-- Given data follows --
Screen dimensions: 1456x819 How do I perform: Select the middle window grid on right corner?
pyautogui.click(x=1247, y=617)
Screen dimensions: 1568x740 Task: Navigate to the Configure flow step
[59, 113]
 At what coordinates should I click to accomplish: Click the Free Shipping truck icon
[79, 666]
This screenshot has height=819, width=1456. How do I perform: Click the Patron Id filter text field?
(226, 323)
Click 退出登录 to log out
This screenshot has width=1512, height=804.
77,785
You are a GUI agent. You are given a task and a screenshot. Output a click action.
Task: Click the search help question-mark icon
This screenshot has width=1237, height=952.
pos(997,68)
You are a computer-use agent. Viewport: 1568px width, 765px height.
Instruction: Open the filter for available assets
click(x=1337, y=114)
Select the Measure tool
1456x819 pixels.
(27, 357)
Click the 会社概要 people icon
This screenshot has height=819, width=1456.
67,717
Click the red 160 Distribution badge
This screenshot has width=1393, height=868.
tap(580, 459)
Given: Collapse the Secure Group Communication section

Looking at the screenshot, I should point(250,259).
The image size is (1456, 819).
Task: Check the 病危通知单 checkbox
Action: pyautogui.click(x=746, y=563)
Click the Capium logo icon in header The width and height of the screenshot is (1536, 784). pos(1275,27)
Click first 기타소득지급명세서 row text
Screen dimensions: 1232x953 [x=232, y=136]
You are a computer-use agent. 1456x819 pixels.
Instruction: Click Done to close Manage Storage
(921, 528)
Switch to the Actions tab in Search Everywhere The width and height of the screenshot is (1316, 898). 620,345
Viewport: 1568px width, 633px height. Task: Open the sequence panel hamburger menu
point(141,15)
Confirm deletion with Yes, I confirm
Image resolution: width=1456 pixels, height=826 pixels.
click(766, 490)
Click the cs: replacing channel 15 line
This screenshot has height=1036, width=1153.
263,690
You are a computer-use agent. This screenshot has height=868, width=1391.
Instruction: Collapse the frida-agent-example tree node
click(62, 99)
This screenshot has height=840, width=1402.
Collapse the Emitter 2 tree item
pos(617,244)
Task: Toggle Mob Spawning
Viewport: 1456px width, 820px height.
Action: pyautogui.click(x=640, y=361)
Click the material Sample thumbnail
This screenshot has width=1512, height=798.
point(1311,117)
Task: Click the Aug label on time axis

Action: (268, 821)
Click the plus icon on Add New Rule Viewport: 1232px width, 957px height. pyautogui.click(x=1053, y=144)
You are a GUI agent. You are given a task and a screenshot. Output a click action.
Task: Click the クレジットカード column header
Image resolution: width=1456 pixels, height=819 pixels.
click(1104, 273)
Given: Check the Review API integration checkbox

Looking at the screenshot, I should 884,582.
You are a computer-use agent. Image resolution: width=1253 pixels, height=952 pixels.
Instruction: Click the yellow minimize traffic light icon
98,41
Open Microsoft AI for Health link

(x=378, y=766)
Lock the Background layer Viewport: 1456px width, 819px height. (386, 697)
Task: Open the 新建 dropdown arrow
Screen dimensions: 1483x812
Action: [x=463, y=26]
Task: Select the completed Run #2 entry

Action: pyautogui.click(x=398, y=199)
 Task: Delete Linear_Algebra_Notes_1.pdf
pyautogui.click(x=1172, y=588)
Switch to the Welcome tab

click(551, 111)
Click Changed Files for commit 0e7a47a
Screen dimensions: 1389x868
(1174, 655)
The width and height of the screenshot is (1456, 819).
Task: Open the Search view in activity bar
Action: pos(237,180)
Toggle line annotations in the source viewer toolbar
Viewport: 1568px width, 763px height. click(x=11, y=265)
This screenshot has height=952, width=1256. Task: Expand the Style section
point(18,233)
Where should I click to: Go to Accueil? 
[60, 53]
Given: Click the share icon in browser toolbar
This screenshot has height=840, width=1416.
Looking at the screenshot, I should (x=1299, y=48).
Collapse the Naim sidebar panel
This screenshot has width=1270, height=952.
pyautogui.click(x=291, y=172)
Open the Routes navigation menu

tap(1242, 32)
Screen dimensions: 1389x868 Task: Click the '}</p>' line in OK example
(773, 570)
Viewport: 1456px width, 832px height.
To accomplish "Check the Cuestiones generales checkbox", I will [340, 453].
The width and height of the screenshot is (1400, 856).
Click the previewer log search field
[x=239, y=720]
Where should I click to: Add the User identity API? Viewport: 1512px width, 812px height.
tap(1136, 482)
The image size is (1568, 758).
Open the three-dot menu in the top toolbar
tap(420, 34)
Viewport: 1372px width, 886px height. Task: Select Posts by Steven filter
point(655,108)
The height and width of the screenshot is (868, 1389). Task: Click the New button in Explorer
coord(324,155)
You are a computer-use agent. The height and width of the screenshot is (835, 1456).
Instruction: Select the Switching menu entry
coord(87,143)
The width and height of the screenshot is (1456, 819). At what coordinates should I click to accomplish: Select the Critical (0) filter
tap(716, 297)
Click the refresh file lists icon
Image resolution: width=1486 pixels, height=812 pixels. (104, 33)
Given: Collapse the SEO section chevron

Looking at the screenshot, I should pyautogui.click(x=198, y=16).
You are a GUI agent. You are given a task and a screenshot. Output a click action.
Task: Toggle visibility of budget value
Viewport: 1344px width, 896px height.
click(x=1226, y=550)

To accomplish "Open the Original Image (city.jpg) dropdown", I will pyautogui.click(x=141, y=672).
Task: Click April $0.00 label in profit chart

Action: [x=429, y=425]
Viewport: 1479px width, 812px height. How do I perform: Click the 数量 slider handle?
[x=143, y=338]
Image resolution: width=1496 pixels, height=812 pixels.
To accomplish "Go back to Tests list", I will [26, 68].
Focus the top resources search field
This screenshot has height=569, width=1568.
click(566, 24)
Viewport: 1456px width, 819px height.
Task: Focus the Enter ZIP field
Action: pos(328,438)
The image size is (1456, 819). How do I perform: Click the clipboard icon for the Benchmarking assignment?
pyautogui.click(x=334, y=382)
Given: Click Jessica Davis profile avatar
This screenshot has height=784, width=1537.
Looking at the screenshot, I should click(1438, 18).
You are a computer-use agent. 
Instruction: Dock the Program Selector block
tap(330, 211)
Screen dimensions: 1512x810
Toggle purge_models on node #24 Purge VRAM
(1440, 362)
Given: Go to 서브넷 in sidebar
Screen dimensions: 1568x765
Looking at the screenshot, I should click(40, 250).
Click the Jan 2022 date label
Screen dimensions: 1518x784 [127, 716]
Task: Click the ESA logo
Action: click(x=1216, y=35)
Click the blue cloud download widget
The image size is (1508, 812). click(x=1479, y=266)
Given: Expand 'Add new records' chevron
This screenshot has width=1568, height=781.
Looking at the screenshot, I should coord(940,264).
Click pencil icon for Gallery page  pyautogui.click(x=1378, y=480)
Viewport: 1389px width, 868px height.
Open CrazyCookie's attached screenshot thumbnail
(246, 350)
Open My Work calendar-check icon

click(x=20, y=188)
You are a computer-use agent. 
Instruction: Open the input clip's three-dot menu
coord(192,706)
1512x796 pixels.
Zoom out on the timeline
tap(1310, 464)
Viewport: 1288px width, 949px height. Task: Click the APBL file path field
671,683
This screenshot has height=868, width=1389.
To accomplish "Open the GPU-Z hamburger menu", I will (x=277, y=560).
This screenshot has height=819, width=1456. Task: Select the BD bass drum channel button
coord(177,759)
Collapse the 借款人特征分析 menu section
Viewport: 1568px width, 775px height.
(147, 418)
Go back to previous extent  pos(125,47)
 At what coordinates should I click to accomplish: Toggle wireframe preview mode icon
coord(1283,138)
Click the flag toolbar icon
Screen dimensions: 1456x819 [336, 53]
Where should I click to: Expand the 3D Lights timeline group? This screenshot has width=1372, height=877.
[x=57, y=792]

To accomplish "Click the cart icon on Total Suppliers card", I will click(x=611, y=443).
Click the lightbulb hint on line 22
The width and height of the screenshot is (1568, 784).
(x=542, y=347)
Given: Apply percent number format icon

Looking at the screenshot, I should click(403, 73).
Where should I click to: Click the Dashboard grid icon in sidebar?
-- Given data concluded --
Search the data for the string "dropdown" and copy every line where it appears.

■ **Answer below**:
Task: Open the 新建 dropdown arrow
To accomplish "Open the Original Image (city.jpg) dropdown", I will pyautogui.click(x=141, y=672).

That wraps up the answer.